**PROBLEM DESCRIPTION:**
Your reply must contain exactly the lines running from the one with "Wish list (1630, 20)" to the last line of the entries below, both included, and no other lines.

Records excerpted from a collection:

BEGIN

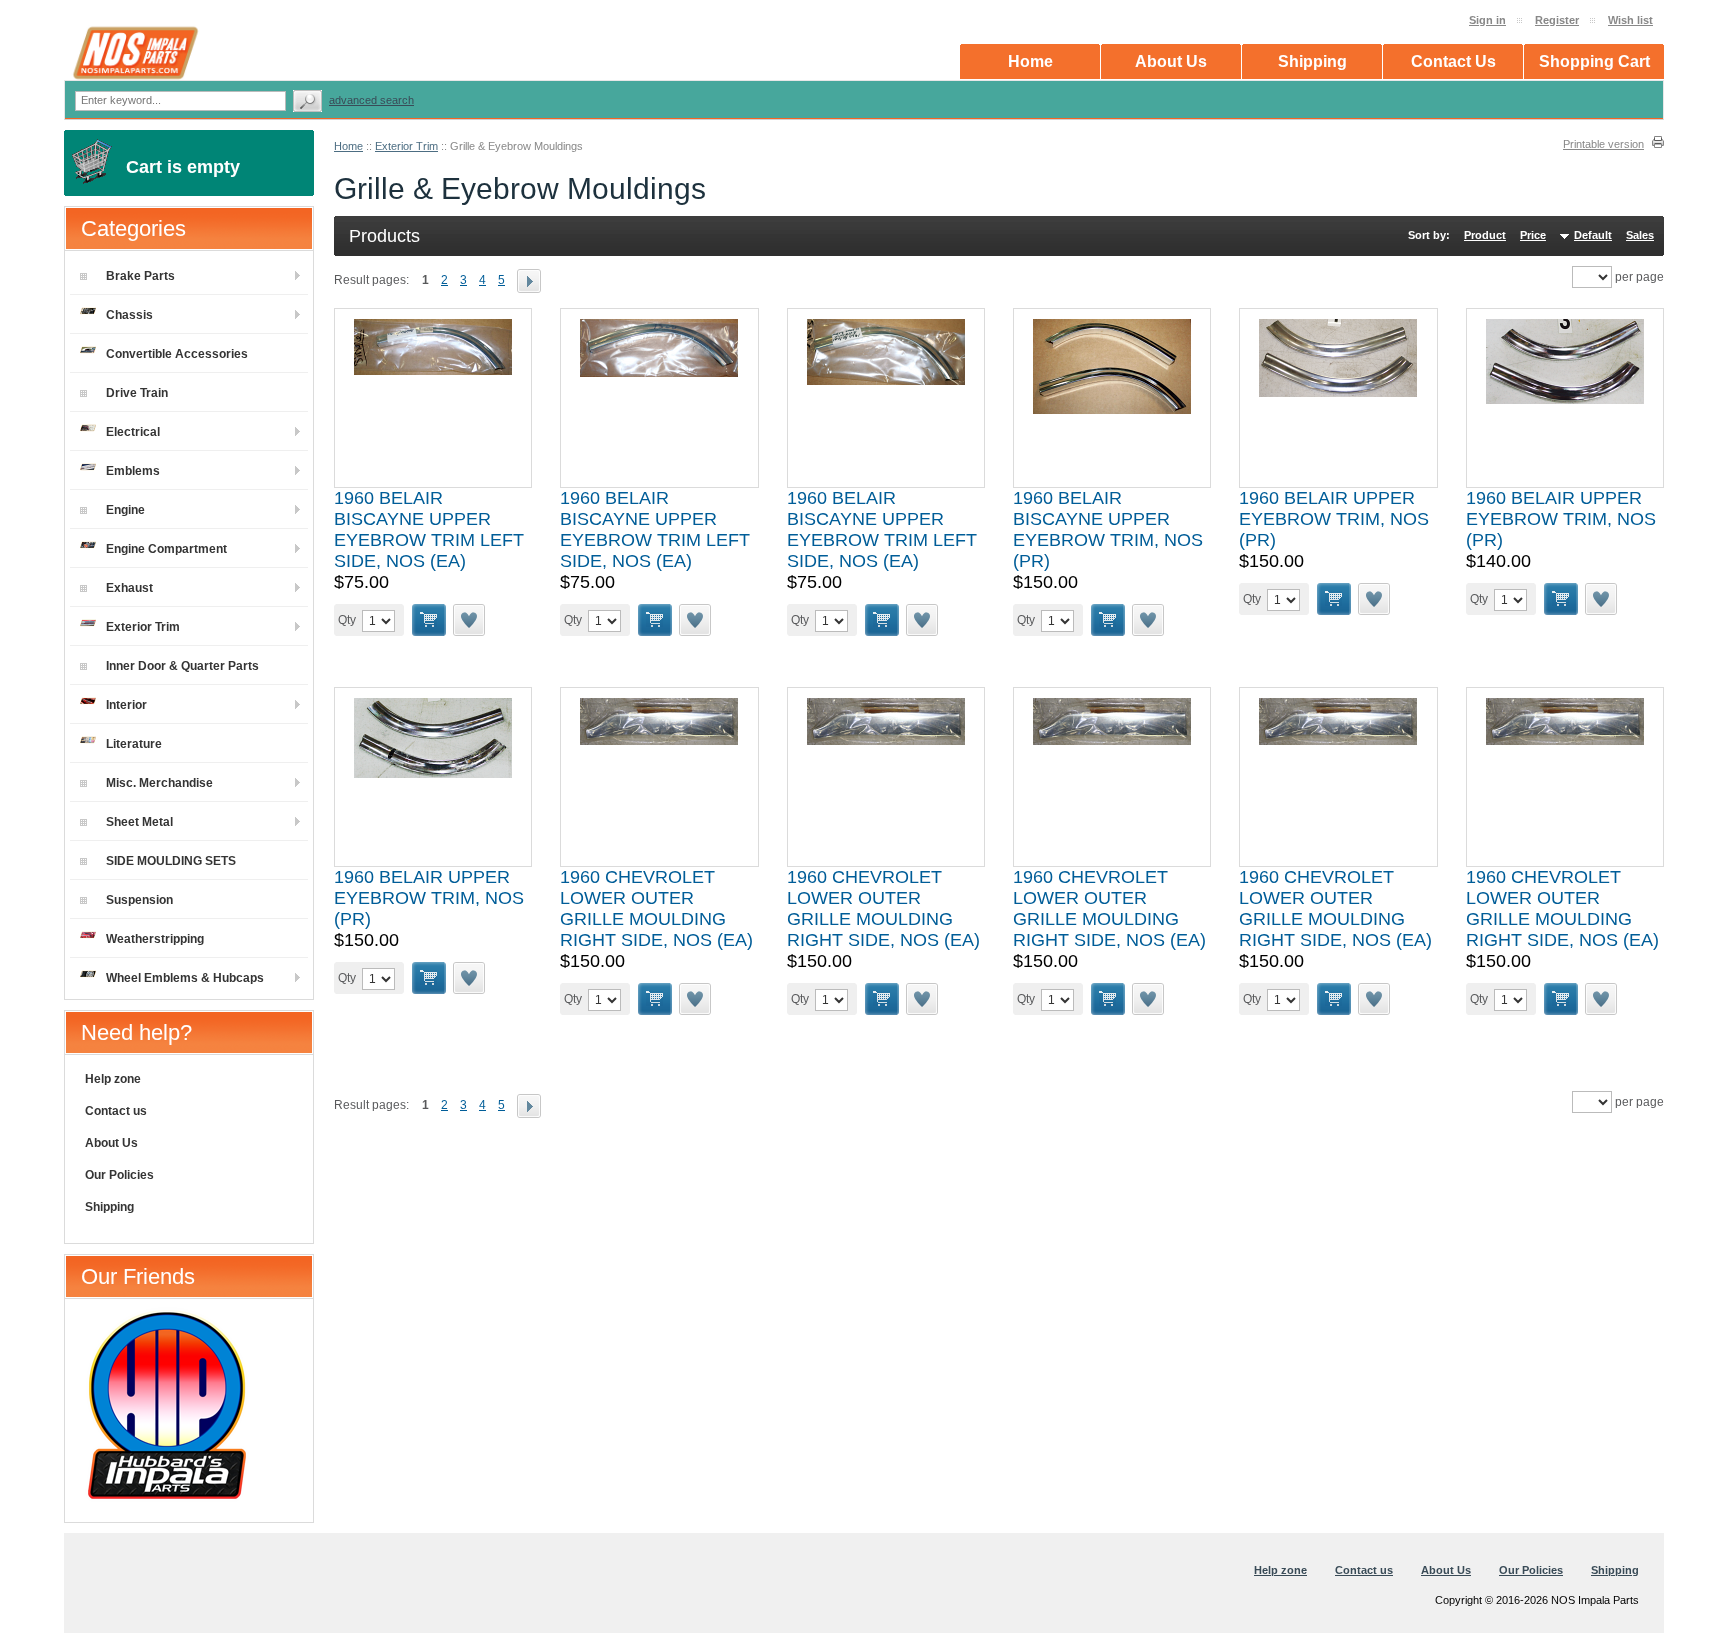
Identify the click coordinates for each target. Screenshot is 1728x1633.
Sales (1640, 235)
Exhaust (129, 588)
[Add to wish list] (470, 620)
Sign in (1487, 20)
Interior (126, 705)
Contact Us (1453, 61)
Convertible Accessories (177, 354)
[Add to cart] (429, 620)
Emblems (133, 471)
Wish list (1630, 20)
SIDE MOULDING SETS (171, 861)
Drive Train (137, 393)
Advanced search (371, 100)
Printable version (1603, 144)
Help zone (113, 1079)
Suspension (139, 900)
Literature (134, 744)
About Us (111, 1143)
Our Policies (119, 1175)
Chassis (129, 315)
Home (348, 146)
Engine (125, 510)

END

**ANSWER SPACE:**
Wish list (1630, 20)
SIDE MOULDING SETS (171, 861)
Drive Train (137, 393)
Advanced search (371, 100)
Printable version (1603, 144)
Help zone (113, 1079)
Suspension (139, 900)
Literature (134, 744)
About Us (111, 1143)
Our Policies (119, 1175)
Chassis (129, 315)
Home (348, 146)
Engine (125, 510)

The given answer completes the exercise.